Segment Start: ENTRIES SHOWN
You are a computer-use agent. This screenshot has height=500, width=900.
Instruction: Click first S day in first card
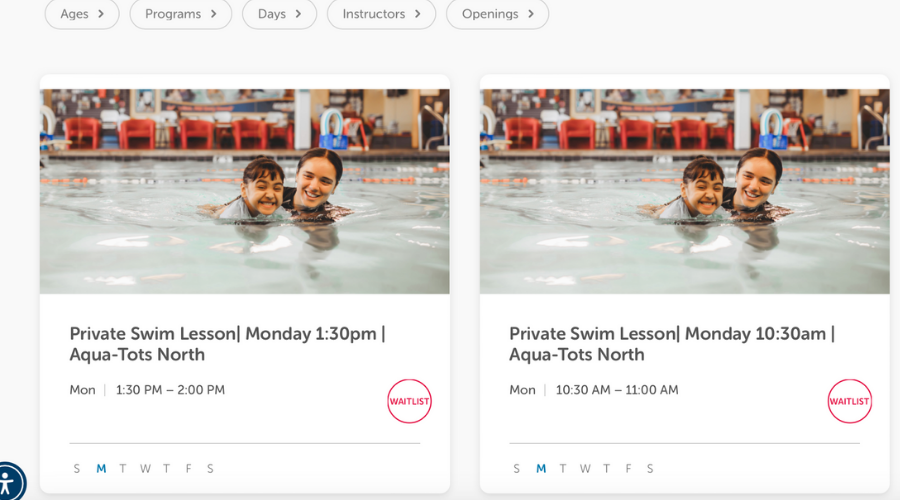[77, 468]
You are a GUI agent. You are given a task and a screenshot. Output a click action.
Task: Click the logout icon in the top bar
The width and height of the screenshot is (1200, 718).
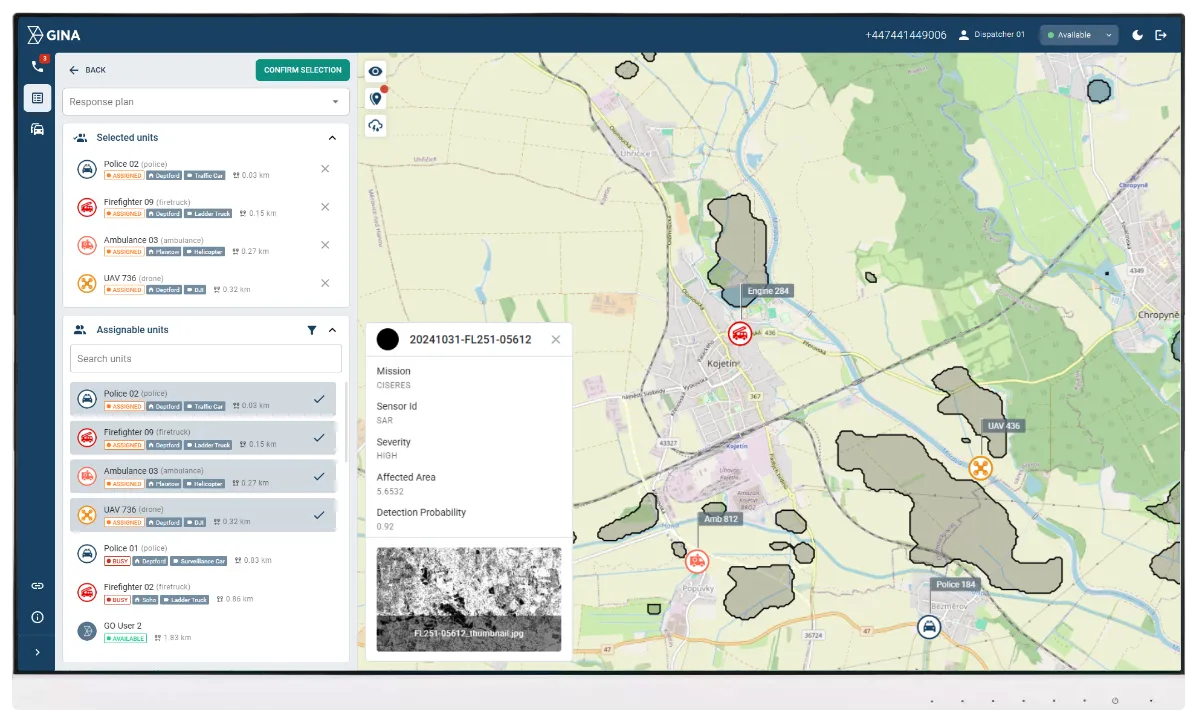1161,34
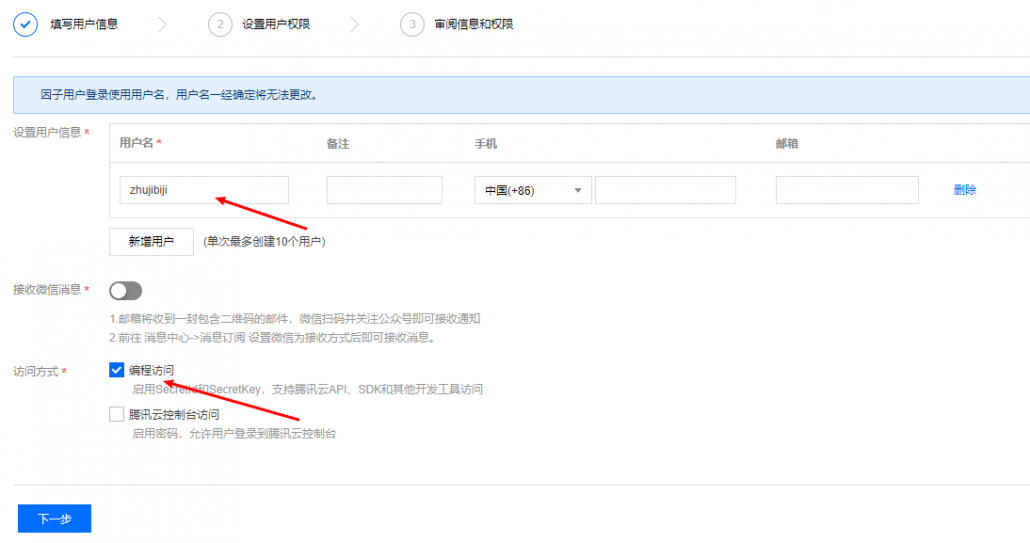This screenshot has width=1030, height=543.
Task: Go to the 设置用户权限 step label
Action: [276, 24]
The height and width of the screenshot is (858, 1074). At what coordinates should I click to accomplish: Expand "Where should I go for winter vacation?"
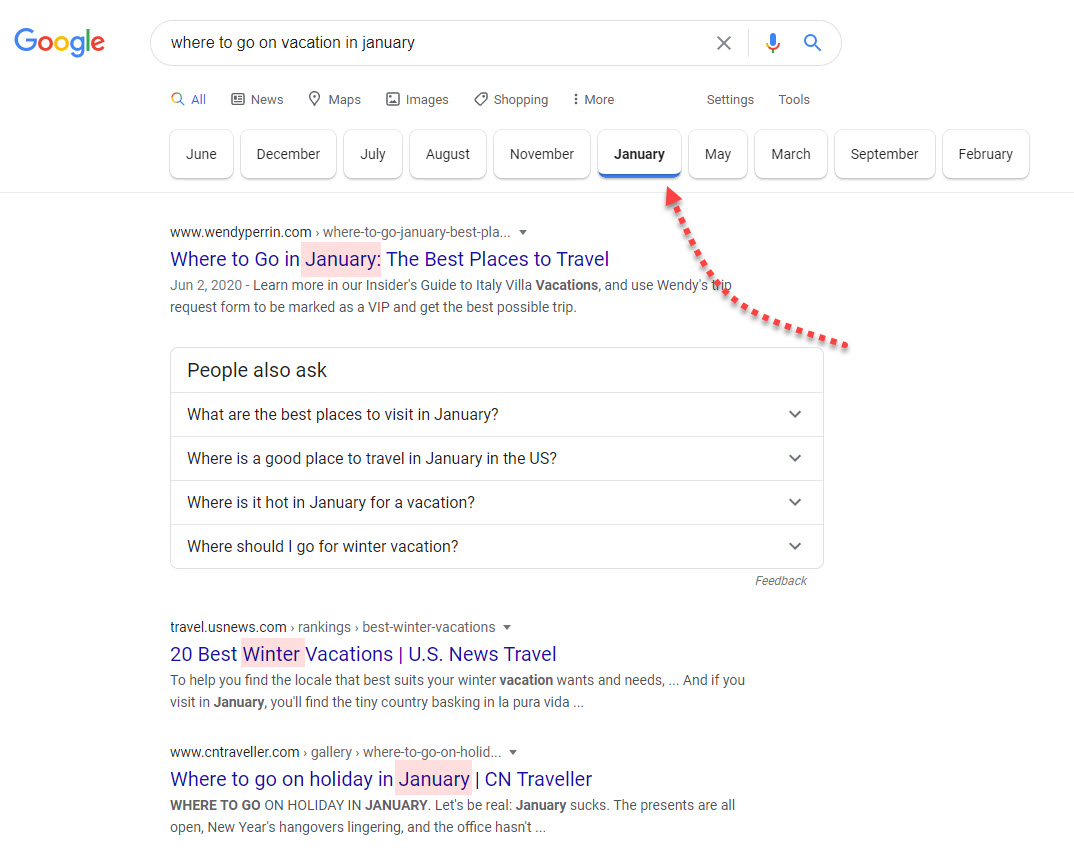(x=496, y=546)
Segment End: ENTRIES SHOWN
_WHAT TO PRODUCE_
In the records above, find the line that contains "The height and", then write it out along with every line after it, exactly, through the last one. Leave the pictures out.

_ANSWER_
The height and width of the screenshot is (858, 1074). At what coordinates should I click to accomplish: Expand "Where should I go for winter vacation?"
(x=496, y=546)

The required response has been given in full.